Of course, whatever pleasure I derive from watching this flick is guilty pleasure, as exemplified by my favourite scene. There is something immensely pleasurable about watching Ludlow beat awful rapper The Game over the head with a phonebook. A to K, L to Z? White Pages, Yellow Pages? It doesn’t matter, because the scene becomes utterly brilliant when Ludlow’s protégé, played by Chris Evans, points out to him once the beating has been going for a while, that Ludlow actually needs to ask him some questions if he wants the guy to respond to the beating by answering them.
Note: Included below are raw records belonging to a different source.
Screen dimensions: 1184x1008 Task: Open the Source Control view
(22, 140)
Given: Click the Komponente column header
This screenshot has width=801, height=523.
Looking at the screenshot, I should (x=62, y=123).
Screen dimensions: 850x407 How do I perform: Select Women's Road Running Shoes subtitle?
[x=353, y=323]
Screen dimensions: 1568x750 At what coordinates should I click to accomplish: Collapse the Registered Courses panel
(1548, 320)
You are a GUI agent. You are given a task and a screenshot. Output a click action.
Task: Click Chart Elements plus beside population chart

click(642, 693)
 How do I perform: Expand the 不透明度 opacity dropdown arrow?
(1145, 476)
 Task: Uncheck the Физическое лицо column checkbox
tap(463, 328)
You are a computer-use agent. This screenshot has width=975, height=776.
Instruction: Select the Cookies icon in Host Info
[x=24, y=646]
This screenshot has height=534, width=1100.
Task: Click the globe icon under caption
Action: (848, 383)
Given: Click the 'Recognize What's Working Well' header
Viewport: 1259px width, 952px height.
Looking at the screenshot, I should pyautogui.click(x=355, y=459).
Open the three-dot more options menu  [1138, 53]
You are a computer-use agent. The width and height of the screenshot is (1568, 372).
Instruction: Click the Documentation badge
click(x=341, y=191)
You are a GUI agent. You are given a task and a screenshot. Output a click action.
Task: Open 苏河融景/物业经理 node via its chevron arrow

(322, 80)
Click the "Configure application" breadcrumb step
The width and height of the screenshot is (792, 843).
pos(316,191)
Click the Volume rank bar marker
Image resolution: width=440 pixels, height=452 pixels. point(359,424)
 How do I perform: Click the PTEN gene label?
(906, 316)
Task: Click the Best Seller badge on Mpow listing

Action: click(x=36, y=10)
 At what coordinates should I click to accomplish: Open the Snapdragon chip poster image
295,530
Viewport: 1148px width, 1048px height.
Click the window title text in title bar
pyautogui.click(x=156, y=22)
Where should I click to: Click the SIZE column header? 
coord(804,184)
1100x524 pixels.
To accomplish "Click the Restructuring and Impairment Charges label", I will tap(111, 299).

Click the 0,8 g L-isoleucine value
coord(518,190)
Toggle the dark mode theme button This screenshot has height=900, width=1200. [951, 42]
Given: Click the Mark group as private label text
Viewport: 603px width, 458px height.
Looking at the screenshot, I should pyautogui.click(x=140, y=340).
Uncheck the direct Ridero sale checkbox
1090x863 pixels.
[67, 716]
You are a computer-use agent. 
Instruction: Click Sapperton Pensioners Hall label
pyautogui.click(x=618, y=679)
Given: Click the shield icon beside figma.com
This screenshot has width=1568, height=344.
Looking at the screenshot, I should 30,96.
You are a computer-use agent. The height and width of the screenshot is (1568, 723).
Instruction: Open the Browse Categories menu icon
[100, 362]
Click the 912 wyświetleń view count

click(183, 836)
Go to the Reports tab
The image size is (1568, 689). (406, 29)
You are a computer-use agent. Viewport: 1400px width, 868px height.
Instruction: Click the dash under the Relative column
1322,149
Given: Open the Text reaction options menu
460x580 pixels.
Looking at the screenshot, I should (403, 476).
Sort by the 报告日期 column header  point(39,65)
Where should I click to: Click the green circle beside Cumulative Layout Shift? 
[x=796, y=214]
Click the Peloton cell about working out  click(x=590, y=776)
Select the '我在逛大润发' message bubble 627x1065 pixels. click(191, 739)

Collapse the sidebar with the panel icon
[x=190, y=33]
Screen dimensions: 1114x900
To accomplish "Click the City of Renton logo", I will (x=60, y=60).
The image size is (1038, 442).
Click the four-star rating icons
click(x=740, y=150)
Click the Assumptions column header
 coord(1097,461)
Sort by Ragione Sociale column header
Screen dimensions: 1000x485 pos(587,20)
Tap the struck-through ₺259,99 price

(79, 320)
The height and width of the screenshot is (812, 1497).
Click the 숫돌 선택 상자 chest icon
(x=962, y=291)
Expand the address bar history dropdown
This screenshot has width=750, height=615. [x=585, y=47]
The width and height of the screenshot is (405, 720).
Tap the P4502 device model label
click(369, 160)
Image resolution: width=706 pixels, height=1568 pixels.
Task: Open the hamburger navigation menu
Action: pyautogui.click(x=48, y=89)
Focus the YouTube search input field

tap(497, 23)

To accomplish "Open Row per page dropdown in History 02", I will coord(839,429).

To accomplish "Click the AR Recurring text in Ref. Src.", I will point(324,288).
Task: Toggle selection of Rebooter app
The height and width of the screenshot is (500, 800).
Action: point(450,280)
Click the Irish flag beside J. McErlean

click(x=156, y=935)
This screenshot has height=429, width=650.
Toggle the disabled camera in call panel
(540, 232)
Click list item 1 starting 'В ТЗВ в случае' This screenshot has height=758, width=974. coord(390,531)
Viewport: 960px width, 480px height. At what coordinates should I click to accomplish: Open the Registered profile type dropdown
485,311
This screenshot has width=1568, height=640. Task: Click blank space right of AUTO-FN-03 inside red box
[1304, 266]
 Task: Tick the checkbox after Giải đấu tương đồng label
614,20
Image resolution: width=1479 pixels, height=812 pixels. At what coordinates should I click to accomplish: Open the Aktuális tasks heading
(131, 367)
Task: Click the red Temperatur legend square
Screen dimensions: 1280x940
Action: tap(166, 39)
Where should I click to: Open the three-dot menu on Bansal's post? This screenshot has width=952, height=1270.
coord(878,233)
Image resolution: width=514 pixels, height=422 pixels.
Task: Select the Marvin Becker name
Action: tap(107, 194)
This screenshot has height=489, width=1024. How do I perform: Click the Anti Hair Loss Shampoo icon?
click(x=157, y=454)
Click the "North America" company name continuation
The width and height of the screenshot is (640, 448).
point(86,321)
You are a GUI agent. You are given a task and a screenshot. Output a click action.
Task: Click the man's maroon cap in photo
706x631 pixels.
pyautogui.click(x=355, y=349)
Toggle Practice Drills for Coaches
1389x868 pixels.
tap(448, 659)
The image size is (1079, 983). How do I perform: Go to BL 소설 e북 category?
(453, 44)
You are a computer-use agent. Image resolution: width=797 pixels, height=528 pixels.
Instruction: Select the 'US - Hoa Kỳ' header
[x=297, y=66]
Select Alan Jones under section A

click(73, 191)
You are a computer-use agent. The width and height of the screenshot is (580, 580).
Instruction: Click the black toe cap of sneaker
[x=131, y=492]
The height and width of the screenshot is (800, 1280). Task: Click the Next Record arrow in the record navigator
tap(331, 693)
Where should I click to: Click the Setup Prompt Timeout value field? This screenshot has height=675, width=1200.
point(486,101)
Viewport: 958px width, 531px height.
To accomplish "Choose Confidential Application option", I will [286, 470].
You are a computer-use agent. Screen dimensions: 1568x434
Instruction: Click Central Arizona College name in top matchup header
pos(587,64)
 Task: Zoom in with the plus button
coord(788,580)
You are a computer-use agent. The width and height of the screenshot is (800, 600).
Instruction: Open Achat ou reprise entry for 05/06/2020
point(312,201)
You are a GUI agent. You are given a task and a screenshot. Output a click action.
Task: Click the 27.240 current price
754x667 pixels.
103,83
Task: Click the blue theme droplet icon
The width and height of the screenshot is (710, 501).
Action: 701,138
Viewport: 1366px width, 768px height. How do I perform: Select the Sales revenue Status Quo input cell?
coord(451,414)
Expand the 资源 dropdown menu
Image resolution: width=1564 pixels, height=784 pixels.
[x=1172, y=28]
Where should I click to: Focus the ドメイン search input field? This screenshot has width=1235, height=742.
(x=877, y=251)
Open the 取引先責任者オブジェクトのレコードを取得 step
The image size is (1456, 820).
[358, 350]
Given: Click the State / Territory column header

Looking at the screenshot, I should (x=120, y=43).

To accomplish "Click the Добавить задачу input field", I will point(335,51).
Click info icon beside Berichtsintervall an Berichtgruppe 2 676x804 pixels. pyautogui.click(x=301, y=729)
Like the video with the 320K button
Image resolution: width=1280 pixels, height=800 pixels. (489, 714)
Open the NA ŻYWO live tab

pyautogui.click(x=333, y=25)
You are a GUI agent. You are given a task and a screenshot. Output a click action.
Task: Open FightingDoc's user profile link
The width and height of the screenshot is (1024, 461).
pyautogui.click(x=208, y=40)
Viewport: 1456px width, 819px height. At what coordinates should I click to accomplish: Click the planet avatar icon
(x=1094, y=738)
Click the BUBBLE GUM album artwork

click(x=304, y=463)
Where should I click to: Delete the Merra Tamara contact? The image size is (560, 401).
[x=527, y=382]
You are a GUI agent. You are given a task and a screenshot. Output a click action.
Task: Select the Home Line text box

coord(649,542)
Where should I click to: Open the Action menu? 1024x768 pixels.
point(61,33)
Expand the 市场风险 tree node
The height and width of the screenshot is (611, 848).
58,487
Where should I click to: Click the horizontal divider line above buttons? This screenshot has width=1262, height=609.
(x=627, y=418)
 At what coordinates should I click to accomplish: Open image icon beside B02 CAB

Comparisons will abound with other stuff like Training Day and the better Ellroy flicks, but truth be told, Training Day went south about two thirds of the way through and never recovered, and all of the stuff mentioned in this melting pot of cinematic extravaganzas are pretty trashy, pulpy properties anyway. They’re enjoyed with the guts, the adrenals and the balls or ovaries; not with the head, which sees through the bad psychology and even worse sociology to glimpse the empty desperation beneath.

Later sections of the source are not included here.